=== Begin Enclosure ===
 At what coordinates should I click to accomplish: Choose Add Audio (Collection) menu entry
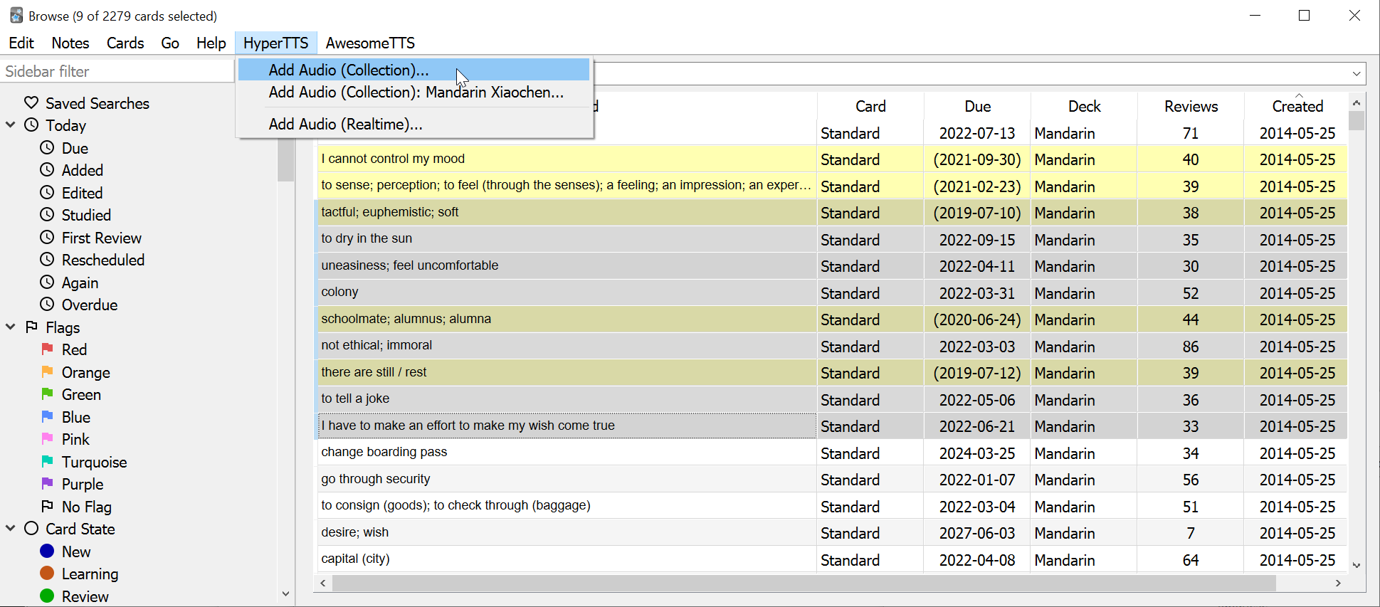pos(349,70)
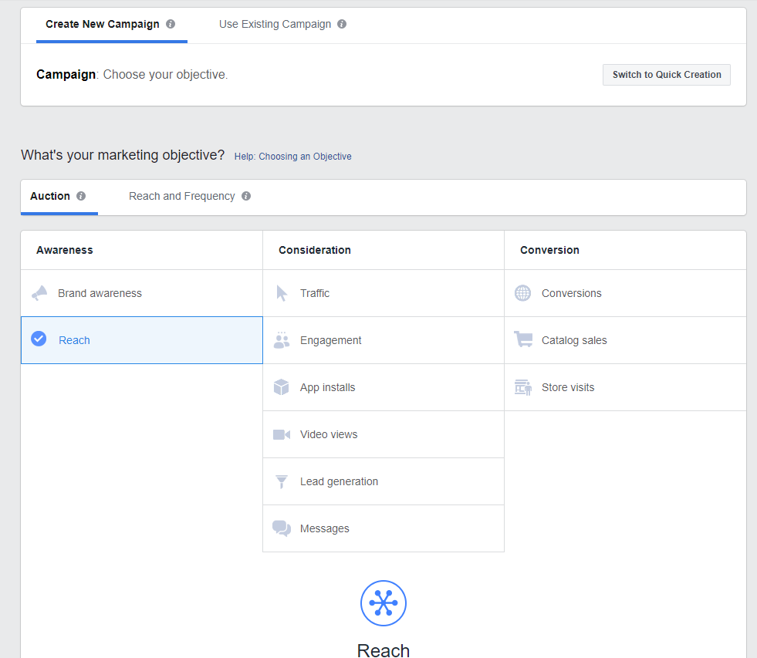
Task: Click the Video views camera icon
Action: click(x=282, y=434)
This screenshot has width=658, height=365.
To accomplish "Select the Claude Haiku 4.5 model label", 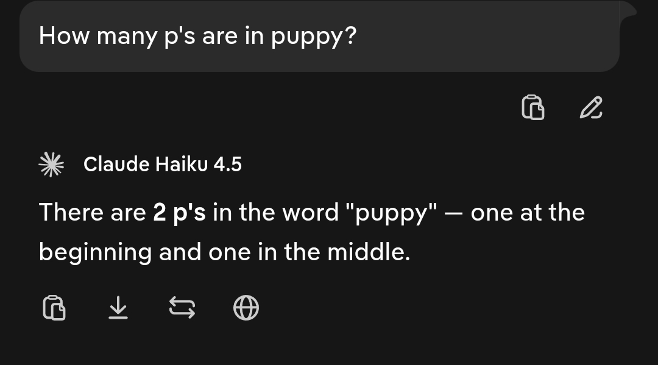I will 162,165.
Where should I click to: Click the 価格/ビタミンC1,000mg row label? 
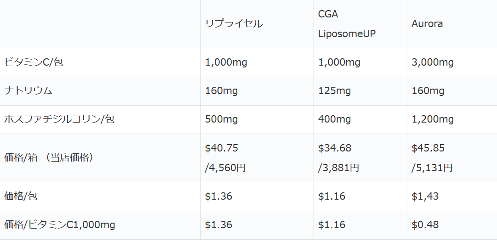[59, 225]
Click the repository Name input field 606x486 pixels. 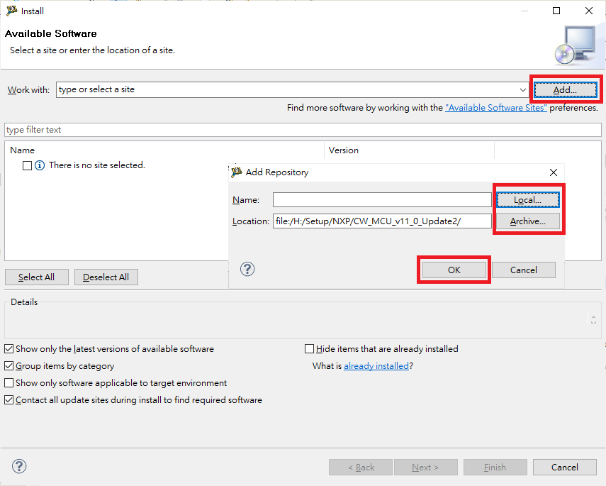(381, 200)
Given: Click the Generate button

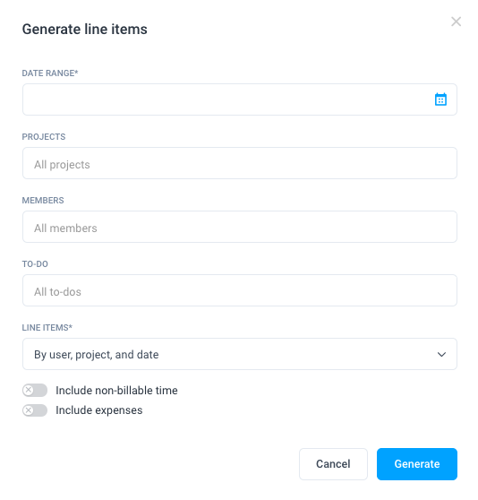Looking at the screenshot, I should (x=417, y=464).
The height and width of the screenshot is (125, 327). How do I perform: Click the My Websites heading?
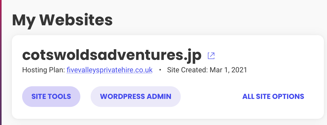coord(62,20)
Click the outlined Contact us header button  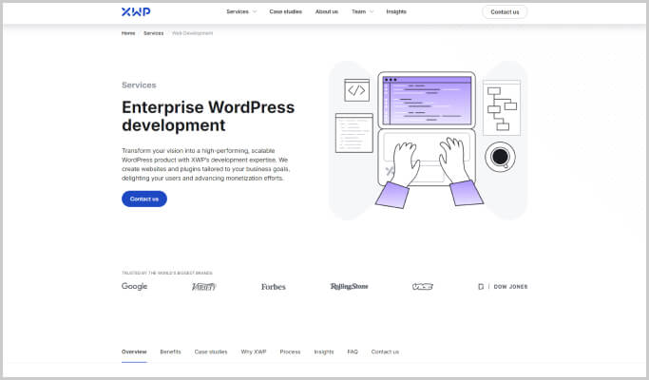click(505, 12)
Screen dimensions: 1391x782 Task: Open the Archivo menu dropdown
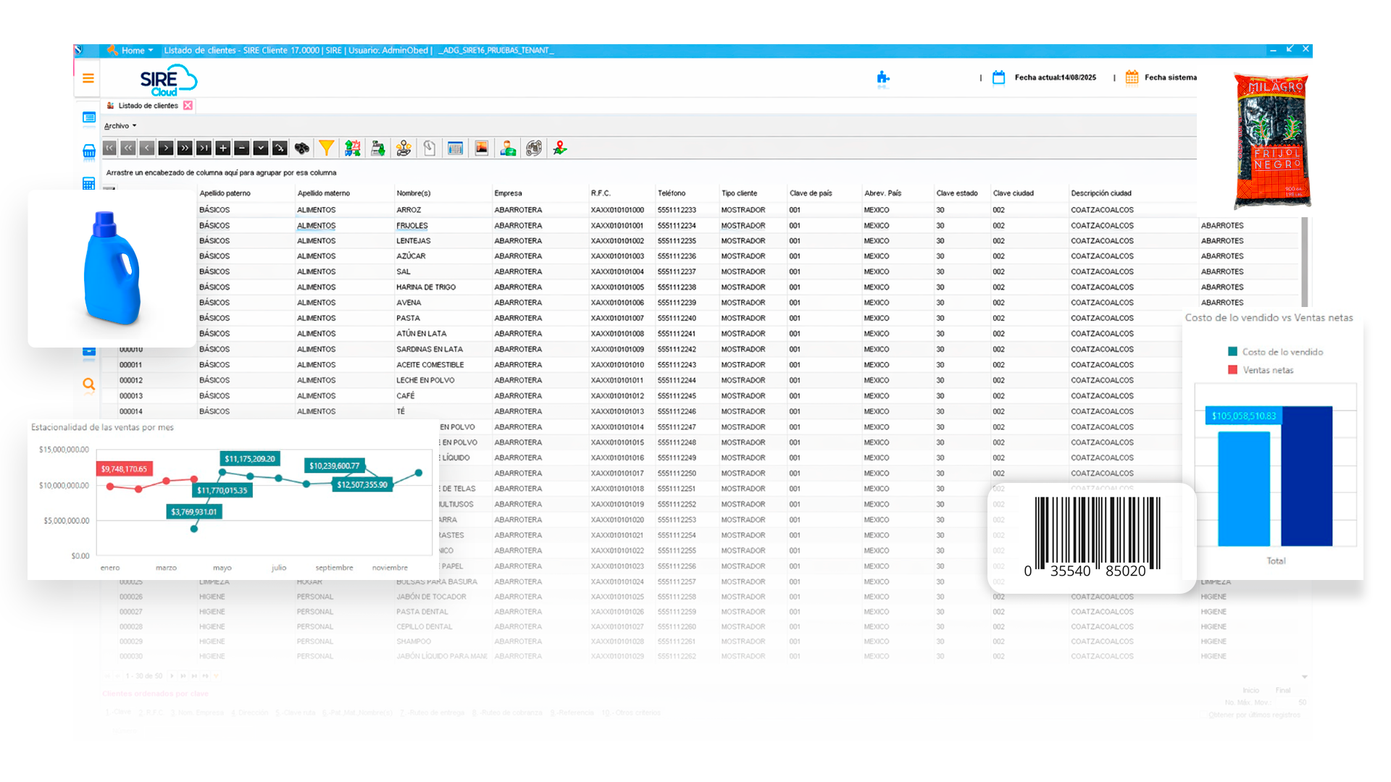[120, 126]
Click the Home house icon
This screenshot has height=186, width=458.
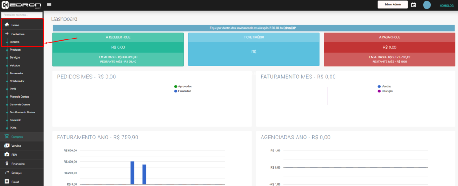(x=7, y=25)
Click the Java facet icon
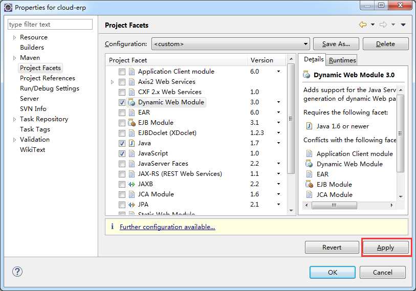This screenshot has width=416, height=291. coord(132,143)
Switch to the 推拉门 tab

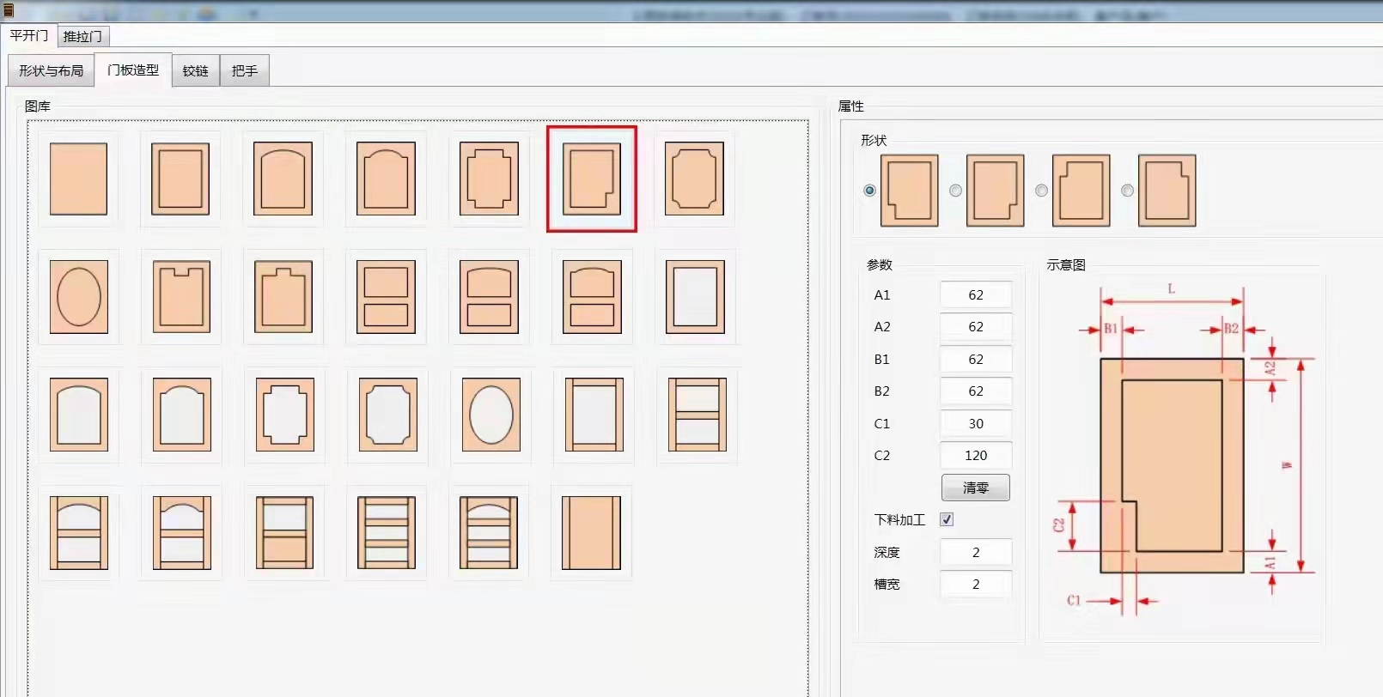coord(82,36)
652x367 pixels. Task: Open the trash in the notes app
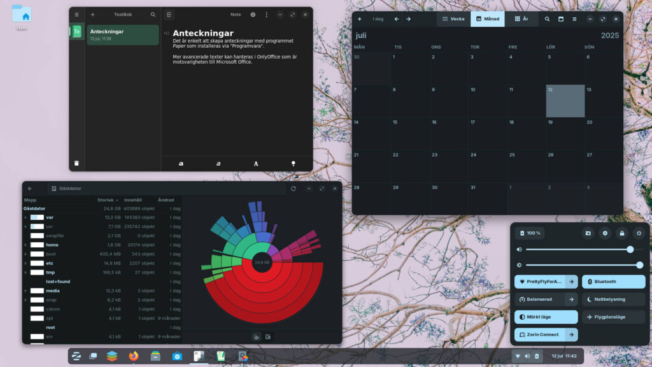[x=76, y=163]
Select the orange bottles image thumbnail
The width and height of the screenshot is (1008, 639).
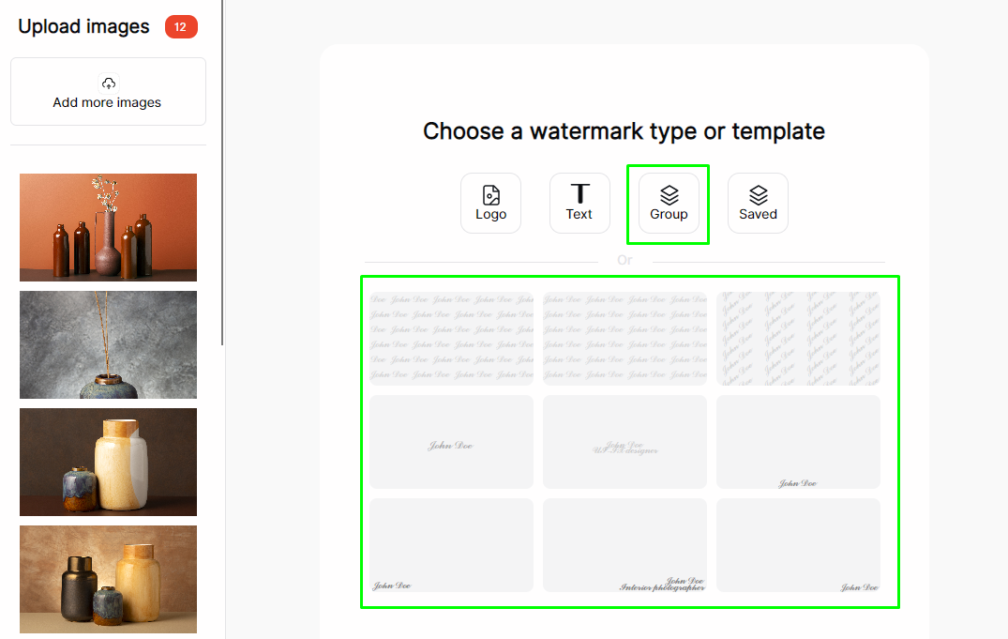tap(108, 227)
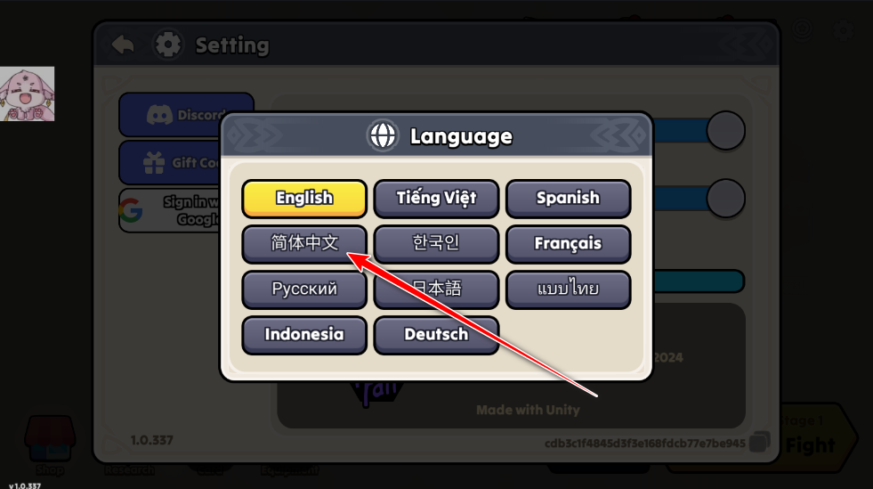This screenshot has width=873, height=489.
Task: Choose Korean 한국인 language button
Action: click(x=436, y=244)
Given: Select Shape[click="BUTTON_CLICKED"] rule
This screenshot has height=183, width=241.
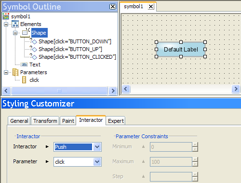Looking at the screenshot, I should (77, 57).
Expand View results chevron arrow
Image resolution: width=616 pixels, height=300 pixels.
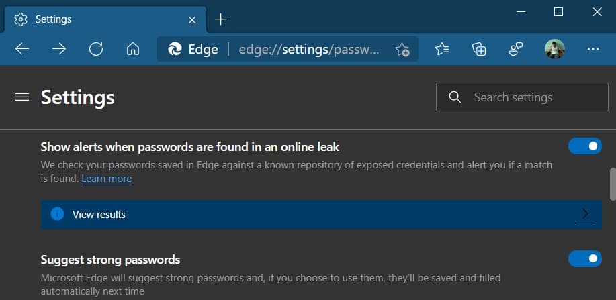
=== End Enclosure ===
▶ **Task item**
Reproduce exactly the lines of the data above that run from the line with "652x367 pixels. Task: Open" down to the line with "Select the orange bottles image thumbnail", both ends included. Pictures do not belong in the copy.

▶ **Solution to this exercise**
652x367 pixels. Task: Open the trash in the notes app
[x=76, y=163]
Select the orange bottles image thumbnail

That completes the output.